Please retype exactly the lines from the one containing "Where should I" through the end of the records, leaving out the pictures.
□ □ □ □
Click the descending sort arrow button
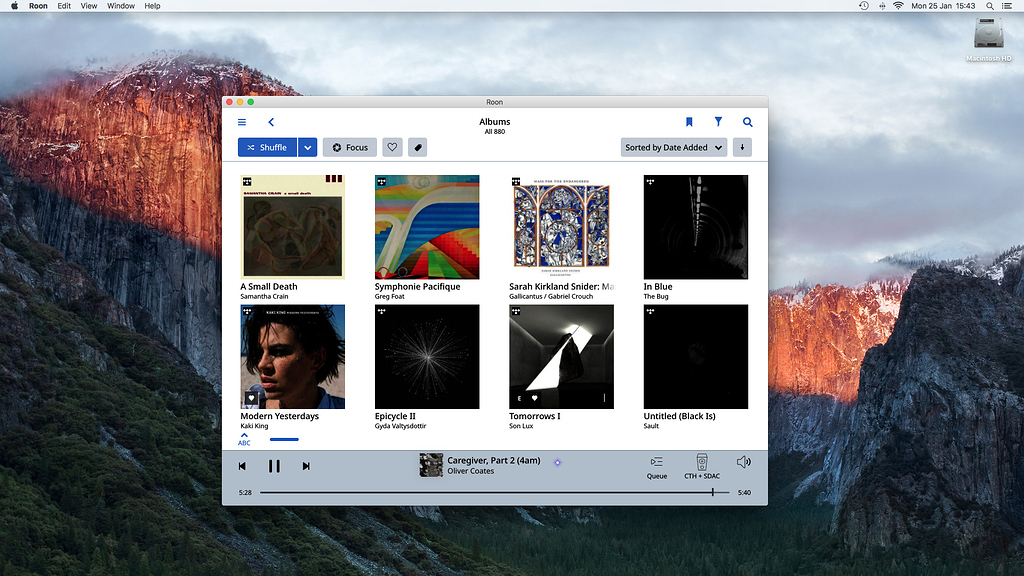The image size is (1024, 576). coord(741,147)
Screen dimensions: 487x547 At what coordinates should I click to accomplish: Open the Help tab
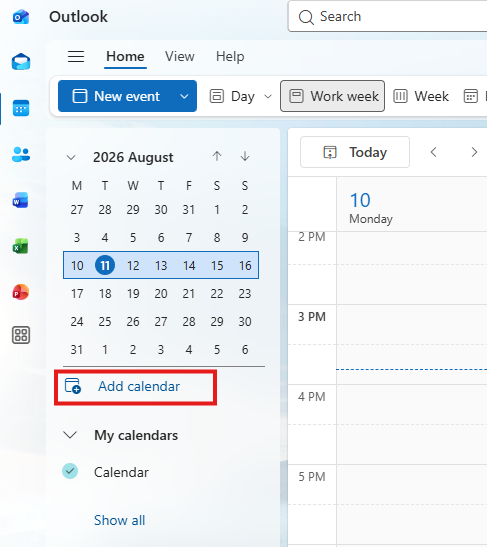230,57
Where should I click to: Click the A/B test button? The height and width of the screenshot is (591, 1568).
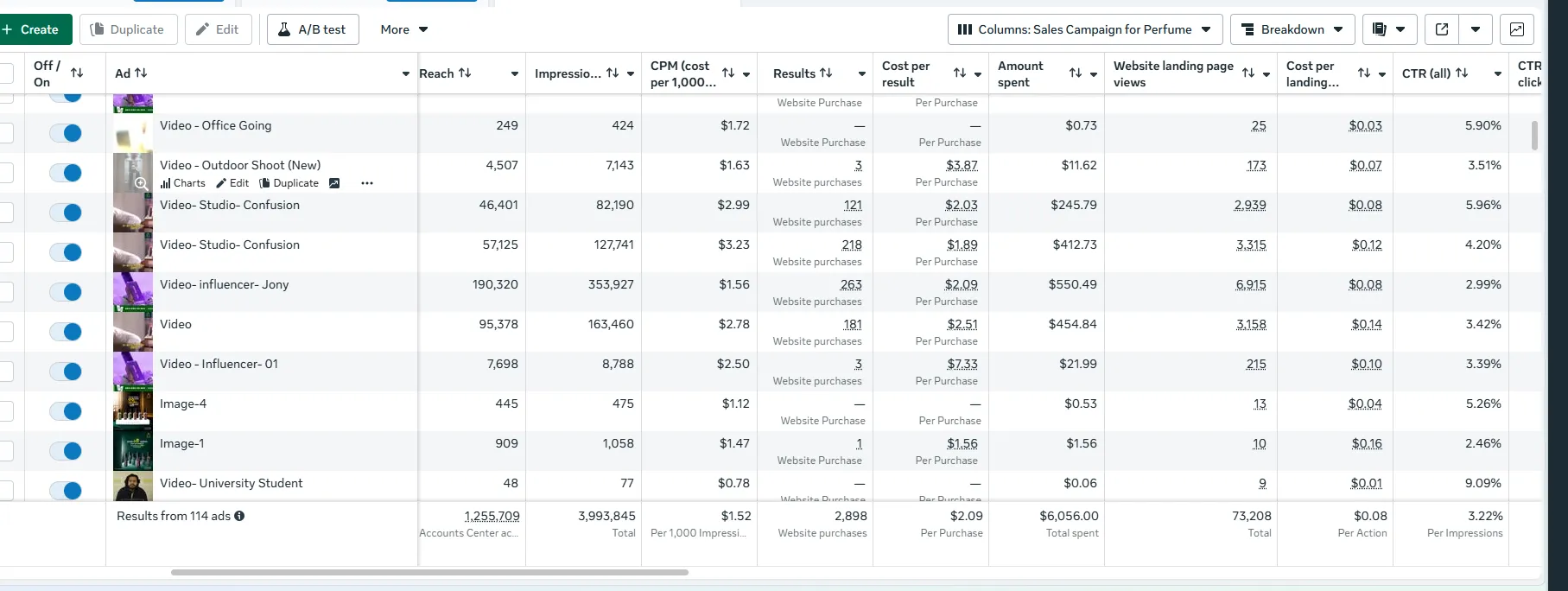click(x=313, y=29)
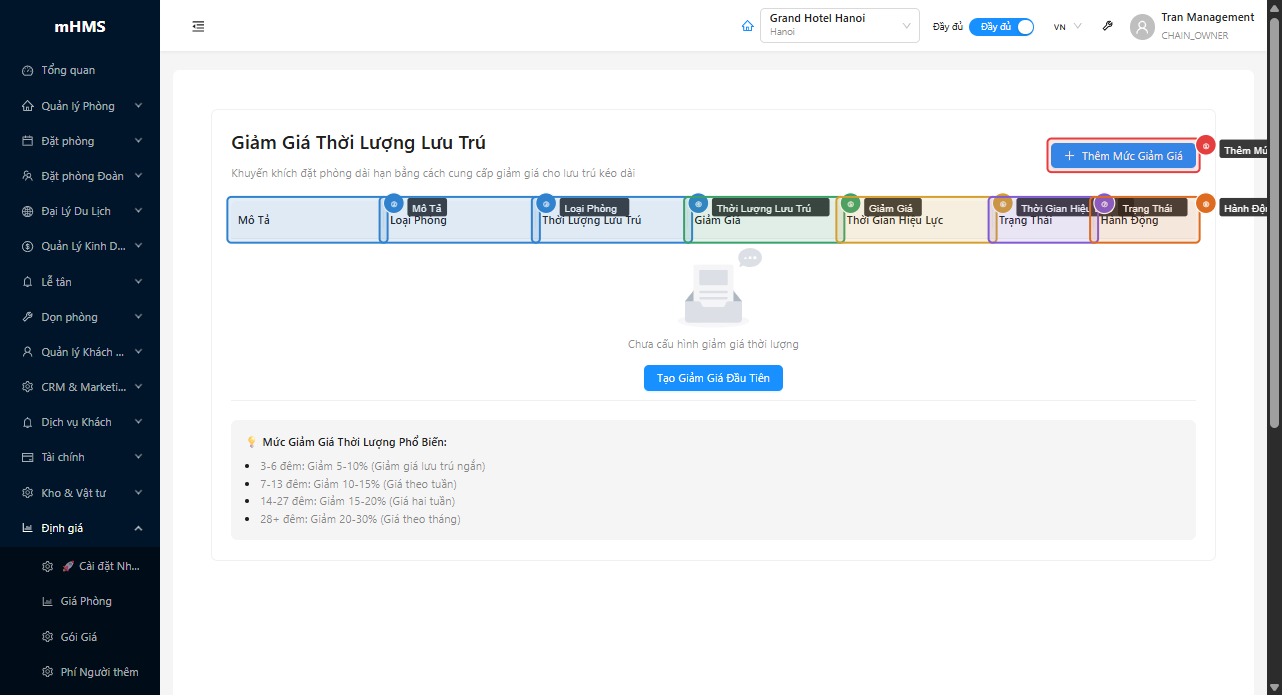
□ □ □ □
- RESPONSE FOR THIS EXERCISE:
Where should I click to: Click the A/B test button? The height and width of the screenshot is (591, 1568).
click(x=313, y=29)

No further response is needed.